Shouldn't Our Presidents Know Our History? This One Doesn't.
For Trump, winning wars seems to be America's highest achievement. The nation's values, not so much.
The president was wow'd by France's Bastille Day parade on a 2017 visit. He wants one, so he's ordered one.
On the last day of April, President Trump was giving ABC's Terry Moran a tour of the Oval Office.
“Over here you have the original of Abe Lincoln and George Washington and of course you have the Declaration of Independence"
He was pointing to a framed copy on a wall. Moran asked, "What does it mean to you?" Trump replied:
"Well it means exactly what it says. It’s a declaration, it’s a declaration of unity and love and respect and it means a lot, and it’s something very special to our country.”
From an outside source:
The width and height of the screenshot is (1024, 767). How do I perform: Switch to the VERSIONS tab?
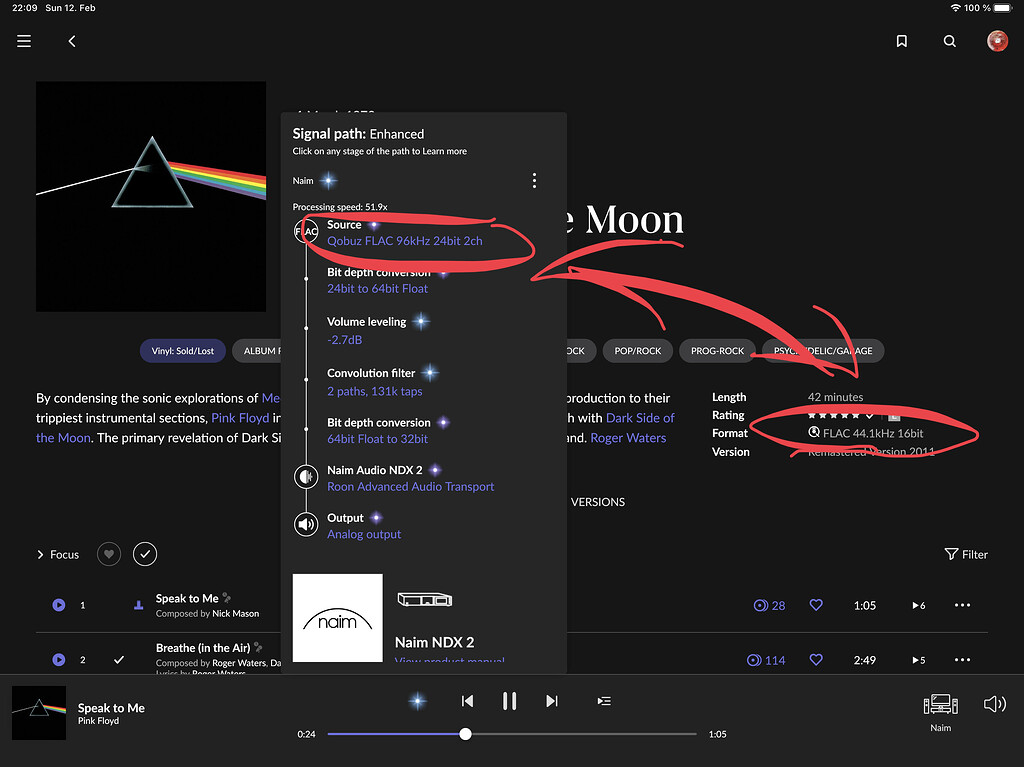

Moran looked dumbstruck. Very special it is, but the antitheses of "unity and love and respect". Trump revealed he had no idea what the document was about.
Last Sunday on "Meet the Press", the president was interviewed by NBC's Kristen Welker. Part of the interview went as follows:
Welker: Your secretary of state says everyone who’s here, citizens and non-citizens, deserve due process. Do you agree, Mr. President?
Trump: I don’t know. I’m not, I’m not a lawyer. I don’t know.
Welker: Well, the Fifth Amendment says as much.
Trump: I don’t know…
He continued with his constantly repeated refrain of “thousands of people that are some murderers and some drug dealers and some of the worst people on Earth”.
Welker: Don’t you need to uphold the Constitution of the United States as president?
Trump: I don’t know. I have to respond by saying, again, I have brilliant lawyers that work for me, and they are going to obviously follow what the Supreme Court said.
Not long before, on January 20th, he had sworn to “preserve, protect and defend the Constitution of the United States”, but here he shows himself to know nothing of one of its fundamental precepts, the right to due process. He needs "brilliant lawyers" to explain it to him. Emitting a miasma of uncertainty with his non-answers effectively tells his followers, whom he supposes to be equally ignorant of the Constitution, that its inarguable words are subject to differing interpretations.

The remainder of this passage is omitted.